| Extracted data |
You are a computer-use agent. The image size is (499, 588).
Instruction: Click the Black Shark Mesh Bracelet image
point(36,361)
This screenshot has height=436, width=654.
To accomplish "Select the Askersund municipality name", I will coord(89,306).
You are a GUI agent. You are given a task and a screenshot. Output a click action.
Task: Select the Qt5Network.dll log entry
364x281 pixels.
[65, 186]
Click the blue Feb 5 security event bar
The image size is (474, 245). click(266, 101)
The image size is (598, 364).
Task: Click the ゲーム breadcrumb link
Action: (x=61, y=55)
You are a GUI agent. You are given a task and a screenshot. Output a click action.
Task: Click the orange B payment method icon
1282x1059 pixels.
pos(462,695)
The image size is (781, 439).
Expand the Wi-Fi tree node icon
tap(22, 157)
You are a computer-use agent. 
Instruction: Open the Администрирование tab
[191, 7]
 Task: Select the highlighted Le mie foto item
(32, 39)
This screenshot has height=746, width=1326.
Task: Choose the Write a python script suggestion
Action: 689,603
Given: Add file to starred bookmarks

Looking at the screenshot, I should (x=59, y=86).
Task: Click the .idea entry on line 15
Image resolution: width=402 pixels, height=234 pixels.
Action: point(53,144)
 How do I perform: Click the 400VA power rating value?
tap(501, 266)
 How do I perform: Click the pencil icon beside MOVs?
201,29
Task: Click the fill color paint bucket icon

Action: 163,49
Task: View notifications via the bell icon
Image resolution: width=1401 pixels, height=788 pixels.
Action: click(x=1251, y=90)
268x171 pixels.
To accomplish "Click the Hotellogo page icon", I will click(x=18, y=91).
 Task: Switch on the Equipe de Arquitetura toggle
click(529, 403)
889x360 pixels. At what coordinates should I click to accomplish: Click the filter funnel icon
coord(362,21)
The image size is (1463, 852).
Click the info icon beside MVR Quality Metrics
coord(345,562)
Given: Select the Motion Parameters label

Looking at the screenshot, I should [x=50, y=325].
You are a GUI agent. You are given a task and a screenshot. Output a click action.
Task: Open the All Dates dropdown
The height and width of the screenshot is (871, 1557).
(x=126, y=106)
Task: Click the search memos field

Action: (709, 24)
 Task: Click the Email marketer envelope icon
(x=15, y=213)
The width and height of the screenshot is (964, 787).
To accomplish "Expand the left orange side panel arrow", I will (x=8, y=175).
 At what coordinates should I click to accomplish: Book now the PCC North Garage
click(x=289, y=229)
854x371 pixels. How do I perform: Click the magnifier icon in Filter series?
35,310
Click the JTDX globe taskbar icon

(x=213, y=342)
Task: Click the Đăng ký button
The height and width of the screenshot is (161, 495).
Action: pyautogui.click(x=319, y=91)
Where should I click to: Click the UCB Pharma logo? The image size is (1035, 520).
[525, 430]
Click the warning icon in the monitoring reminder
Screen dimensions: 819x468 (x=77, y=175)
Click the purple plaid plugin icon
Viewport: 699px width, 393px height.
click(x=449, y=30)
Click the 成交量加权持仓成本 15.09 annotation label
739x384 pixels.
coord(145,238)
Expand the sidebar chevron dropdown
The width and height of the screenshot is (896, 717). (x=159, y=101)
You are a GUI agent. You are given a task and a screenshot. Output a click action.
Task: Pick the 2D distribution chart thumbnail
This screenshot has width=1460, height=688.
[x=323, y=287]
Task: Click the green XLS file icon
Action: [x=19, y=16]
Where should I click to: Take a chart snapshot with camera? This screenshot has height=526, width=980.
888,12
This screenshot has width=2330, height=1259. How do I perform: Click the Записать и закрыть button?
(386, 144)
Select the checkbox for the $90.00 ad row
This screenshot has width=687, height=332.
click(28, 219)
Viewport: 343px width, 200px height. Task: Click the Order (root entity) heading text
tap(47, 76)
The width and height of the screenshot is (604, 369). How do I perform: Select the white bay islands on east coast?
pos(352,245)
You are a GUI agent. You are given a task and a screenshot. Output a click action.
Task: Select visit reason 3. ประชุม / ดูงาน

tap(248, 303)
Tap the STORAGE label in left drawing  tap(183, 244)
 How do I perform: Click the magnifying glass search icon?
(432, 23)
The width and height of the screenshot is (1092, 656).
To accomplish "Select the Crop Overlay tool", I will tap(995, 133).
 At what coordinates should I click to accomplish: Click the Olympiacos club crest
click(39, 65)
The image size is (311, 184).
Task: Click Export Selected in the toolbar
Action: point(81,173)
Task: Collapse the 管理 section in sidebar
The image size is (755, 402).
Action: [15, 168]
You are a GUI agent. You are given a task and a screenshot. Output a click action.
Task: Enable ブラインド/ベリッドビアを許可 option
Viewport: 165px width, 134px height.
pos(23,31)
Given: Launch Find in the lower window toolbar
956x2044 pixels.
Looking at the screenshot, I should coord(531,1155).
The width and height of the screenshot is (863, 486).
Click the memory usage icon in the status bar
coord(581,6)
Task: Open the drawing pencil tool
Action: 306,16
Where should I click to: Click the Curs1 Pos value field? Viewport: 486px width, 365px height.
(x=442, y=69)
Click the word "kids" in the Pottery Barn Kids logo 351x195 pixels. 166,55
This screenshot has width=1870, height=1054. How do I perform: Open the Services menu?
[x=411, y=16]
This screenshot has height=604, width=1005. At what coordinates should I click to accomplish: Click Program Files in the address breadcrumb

| Exercise instructions |
Rewrite the lines above, changing "GUI agent" to "interface agent" wherever it occurs and leaving everything else as it is.

| Solution for this task |
You are a computer-use agent. The image size is (499, 588).
Instruction: Click the Black Shark Mesh Bracelet image
point(36,361)
This screenshot has height=436, width=654.
To accomplish "Select the Askersund municipality name", I will coord(89,306).
You are a interface agent. You are given a task and a screenshot. Output a click action.
Task: Select the Qt5Network.dll log entry
364x281 pixels.
[65, 186]
Click the blue Feb 5 security event bar
The image size is (474, 245). click(266, 101)
The image size is (598, 364).
Task: Click the ゲーム breadcrumb link
Action: (x=61, y=55)
You are a interface agent. You are given a task and a screenshot. Output a click action.
Task: Click the orange B payment method icon
1282x1059 pixels.
pos(462,695)
The image size is (781, 439).
Expand the Wi-Fi tree node icon
tap(22, 157)
You are a computer-use agent. 
Instruction: Open the Администрирование tab
[191, 7]
 Task: Select the highlighted Le mie foto item
(32, 39)
This screenshot has height=746, width=1326.
Task: Choose the Write a python script suggestion
Action: 689,603
Given: Add file to starred bookmarks

Looking at the screenshot, I should (x=59, y=86).
Task: Click the .idea entry on line 15
Image resolution: width=402 pixels, height=234 pixels.
Action: point(53,144)
 How do I perform: Click the 400VA power rating value?
tap(501, 266)
 How do I perform: Click the pencil icon beside MOVs?
201,29
Task: Click the fill color paint bucket icon

Action: 163,49
Task: View notifications via the bell icon
Image resolution: width=1401 pixels, height=788 pixels.
Action: click(x=1251, y=90)
268x171 pixels.
To accomplish "Click the Hotellogo page icon", I will click(x=18, y=91).
 Task: Switch on the Equipe de Arquitetura toggle
click(529, 403)
889x360 pixels. At what coordinates should I click to accomplish: Click the filter funnel icon
coord(362,21)
The image size is (1463, 852).
Click the info icon beside MVR Quality Metrics
coord(345,562)
Given: Select the Motion Parameters label

Looking at the screenshot, I should [x=50, y=325].
You are a interface agent. You are given a task and a screenshot. Output a click action.
Task: Open the All Dates dropdown
The height and width of the screenshot is (871, 1557).
(x=126, y=106)
Task: Click the search memos field

Action: (709, 24)
 Task: Click the Email marketer envelope icon
(x=15, y=213)
The width and height of the screenshot is (964, 787).
To accomplish "Expand the left orange side panel arrow", I will (x=8, y=175).
 At what coordinates should I click to accomplish: Book now the PCC North Garage
click(x=289, y=229)
854x371 pixels. How do I perform: Click the magnifier icon in Filter series?
35,310
Click the JTDX globe taskbar icon

(x=213, y=342)
Task: Click the Đăng ký button
The height and width of the screenshot is (161, 495).
Action: pyautogui.click(x=319, y=91)
Where should I click to: Click the UCB Pharma logo? The image size is (1035, 520).
[525, 430]
Click the warning icon in the monitoring reminder
Screen dimensions: 819x468 (x=77, y=175)
Click the purple plaid plugin icon
Viewport: 699px width, 393px height.
click(x=449, y=30)
Click the 成交量加权持仓成本 15.09 annotation label
739x384 pixels.
coord(145,238)
Expand the sidebar chevron dropdown
The width and height of the screenshot is (896, 717). (x=159, y=101)
You are a interface agent. You are given a task and a screenshot. Output a click action.
Task: Pick the 2D distribution chart thumbnail
This screenshot has width=1460, height=688.
[x=323, y=287]
Task: Click the green XLS file icon
Action: [x=19, y=16]
Where should I click to: Take a chart snapshot with camera? This screenshot has height=526, width=980.
888,12
This screenshot has width=2330, height=1259. How do I perform: Click the Записать и закрыть button?
(386, 144)
Select the checkbox for the $90.00 ad row
This screenshot has width=687, height=332.
click(28, 219)
Viewport: 343px width, 200px height. Task: Click the Order (root entity) heading text
tap(47, 76)
The width and height of the screenshot is (604, 369). How do I perform: Select the white bay islands on east coast?
pos(352,245)
You are a interface agent. You are given a task and a screenshot. Output a click action.
Task: Select visit reason 3. ประชุม / ดูงาน

tap(248, 303)
Tap the STORAGE label in left drawing  tap(183, 244)
 How do I perform: Click the magnifying glass search icon?
(432, 23)
The width and height of the screenshot is (1092, 656).
To accomplish "Select the Crop Overlay tool", I will tap(995, 133).
 At what coordinates should I click to accomplish: Click the Olympiacos club crest
click(39, 65)
The image size is (311, 184).
Task: Click Export Selected in the toolbar
Action: point(81,173)
Task: Collapse the 管理 section in sidebar
The image size is (755, 402).
Action: [15, 168]
You are a interface agent. You are given a task and a screenshot. Output a click action.
Task: Enable ブラインド/ベリッドビアを許可 option
Viewport: 165px width, 134px height.
pos(23,31)
Given: Launch Find in the lower window toolbar
956x2044 pixels.
Looking at the screenshot, I should coord(531,1155).
The width and height of the screenshot is (863, 486).
Click the memory usage icon in the status bar
coord(581,6)
Task: Open the drawing pencil tool
Action: 306,16
Where should I click to: Click the Curs1 Pos value field? Viewport: 486px width, 365px height.
(x=442, y=69)
Click the word "kids" in the Pottery Barn Kids logo 351x195 pixels. 166,55
This screenshot has width=1870, height=1054. How do I perform: Open the Services menu?
[x=411, y=16]
This screenshot has height=604, width=1005. At what coordinates should I click to accomplish: Click Program Files in the address breadcrumb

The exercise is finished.